We are interested in complexes with a multiple bond between a transition metal and C (“carbene”), N (“imido”), or O (“oxo”). With metals in groups 7-10, the M=L functionality is typically electrophilic, enabling reactions that form new bonds to difficult substrates like hydrocarbons. However, chemists have found it difficult to isolate and characterize compounds that are so reactive. The low coordination number of our compounds stabilizes metal-ligand multiple bonds, leading to reactive complexes with oxo and imido groups that can be isolated and studied in detail. For example, we reported the first isolable diiron(II) complex with an oxo ligand (illustrated below).

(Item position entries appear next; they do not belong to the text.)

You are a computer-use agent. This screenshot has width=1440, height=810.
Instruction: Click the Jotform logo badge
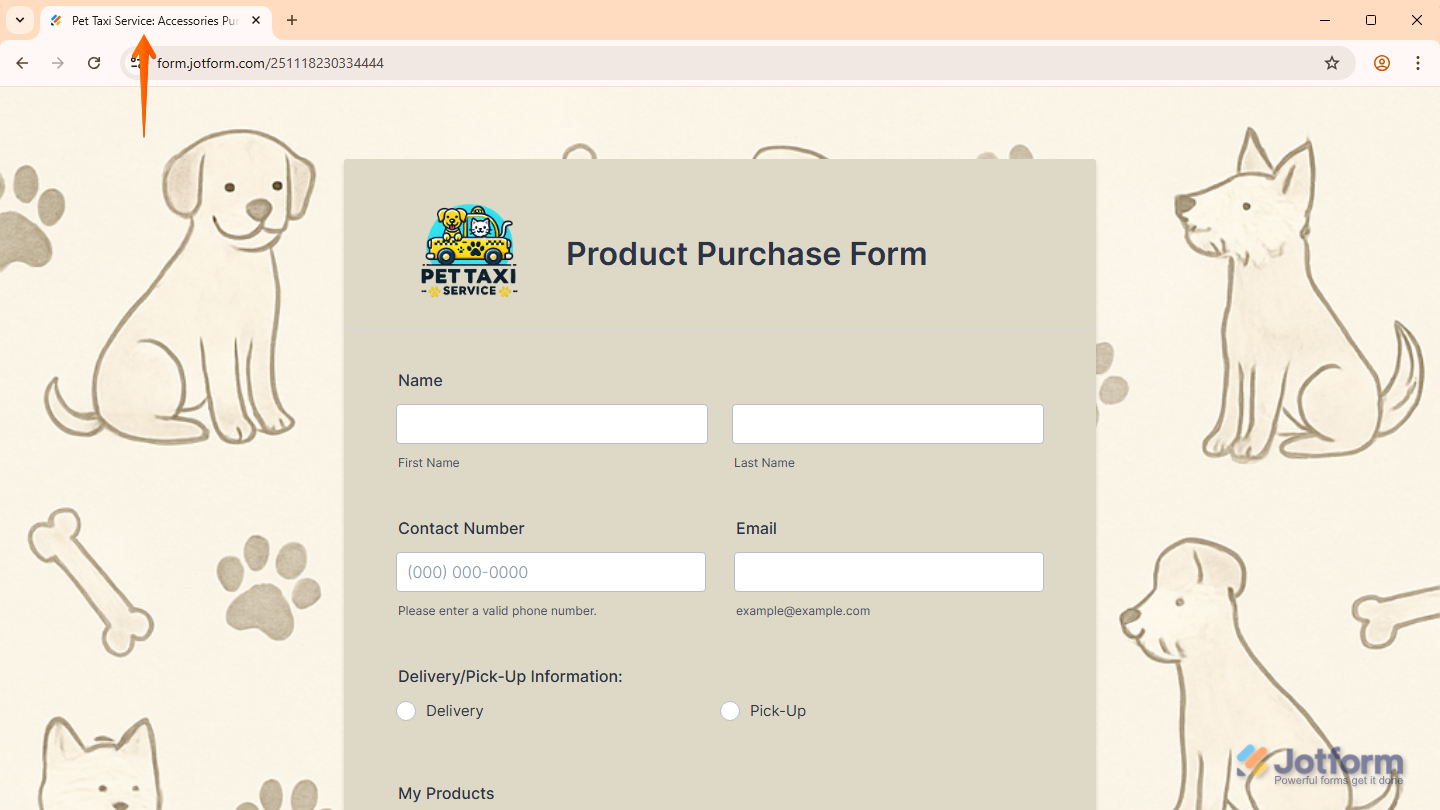point(1320,765)
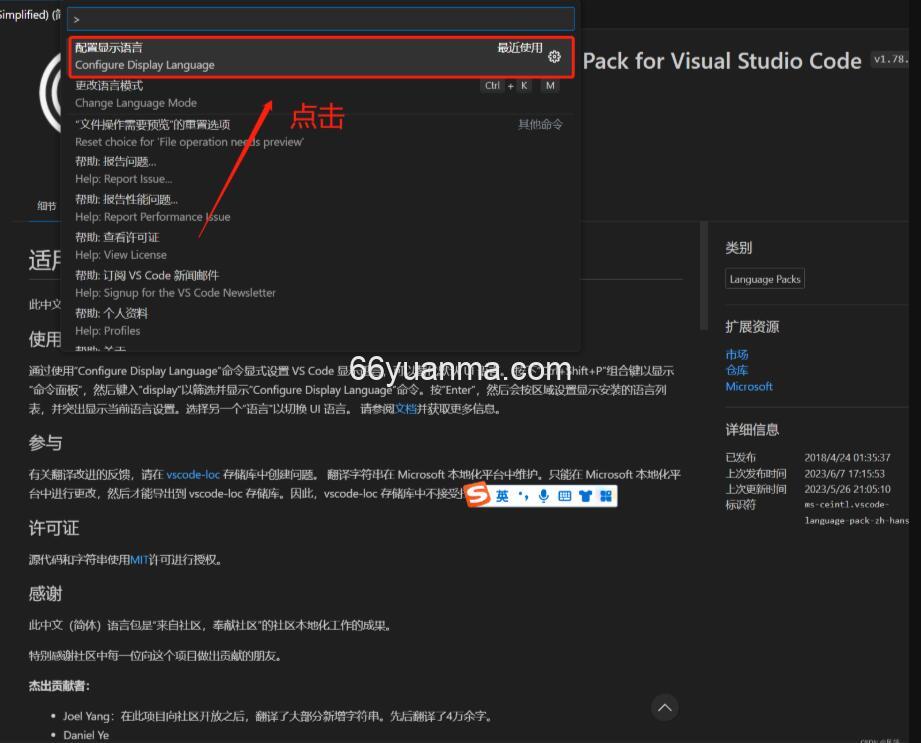Toggle Chinese/English with the 英 indicator

click(501, 495)
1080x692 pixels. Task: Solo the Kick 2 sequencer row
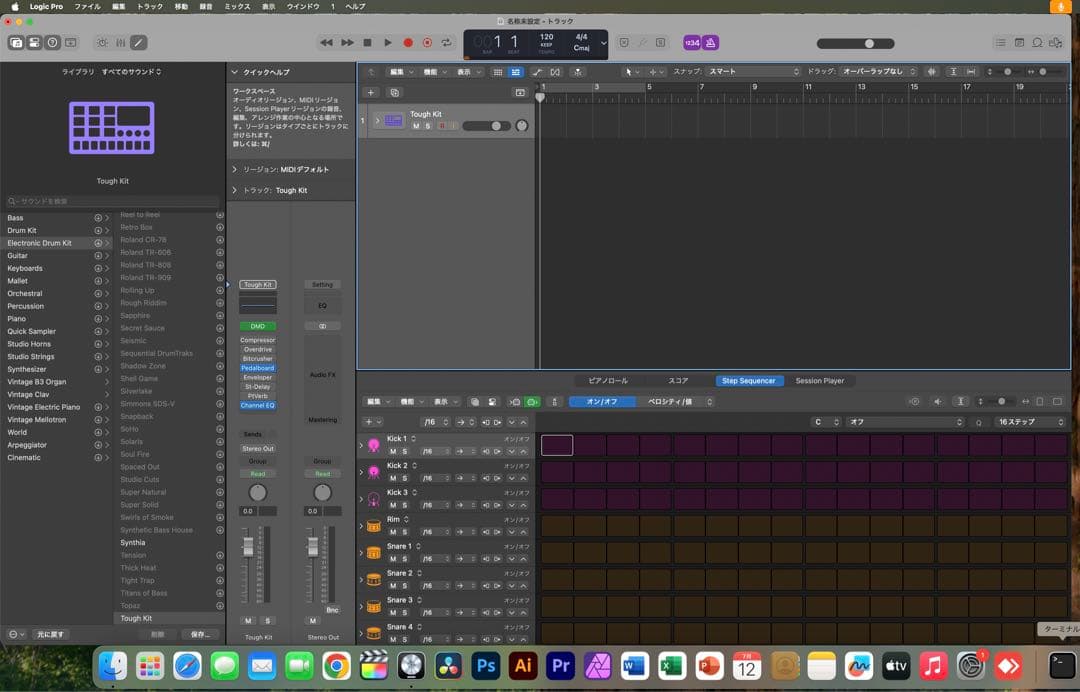click(405, 478)
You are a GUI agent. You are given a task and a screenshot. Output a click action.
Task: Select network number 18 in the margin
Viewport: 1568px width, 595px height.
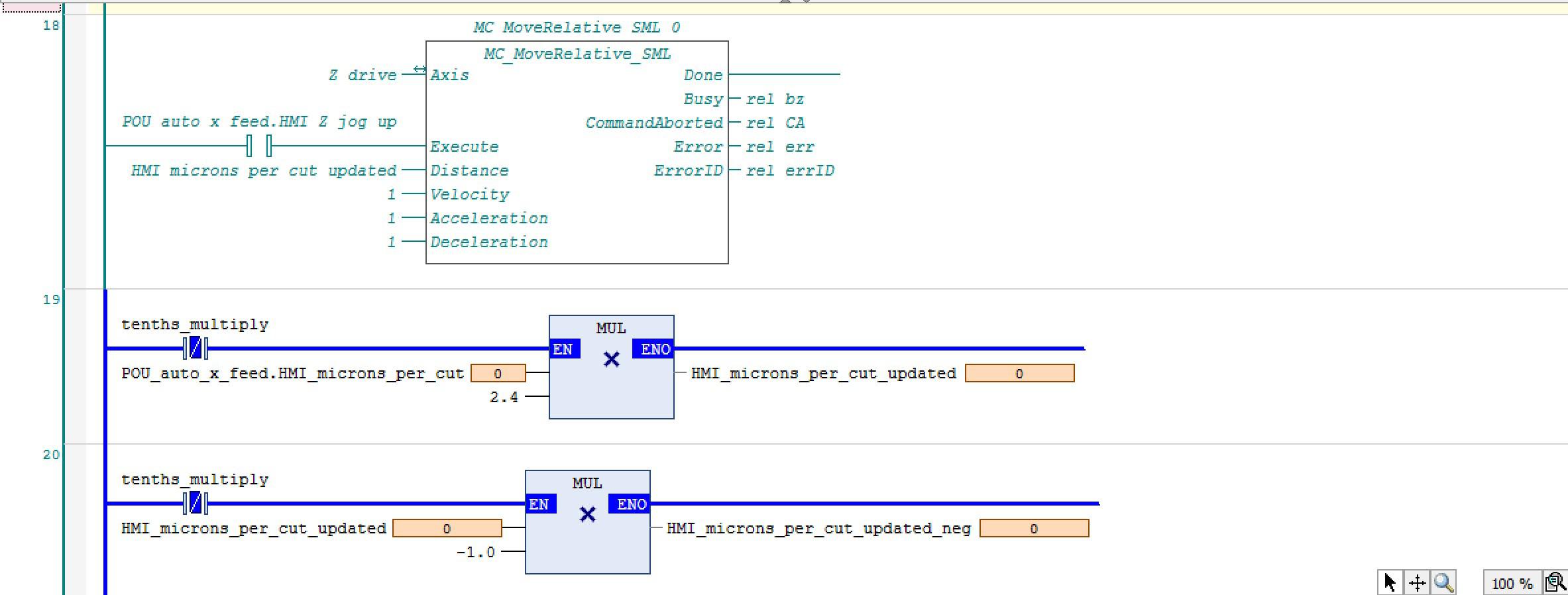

We have also characterized a reactive imido complex of iron(III). The planar geometry and the S=3/2 ground state give a relatively weak π-bond. When pyridine is added, the iron(III) imido complex abstracts hydrogen atoms from hydrocarbons (below, right), the first step toward amination of organic compounds. This C-H activation reaction is selective for sterically unhindered C-H bonds.
This compound is also a catalyst for formation of isocyanates from azides and CO, and for carbodiimides from isocyanides (see illustration). Therefore, it has an ideal balance between high reactivity for catalysis, and stability for isolation and spectroscopic study.
These studies have also led to complexes in which the unpaired electrons move from the metal to the ligand (“redox non-innocence”). As a result, we have isolated interesting iron(II) complexes of a tetrazene radical (below, left) and the first complex of the hexazene ligand (below, right).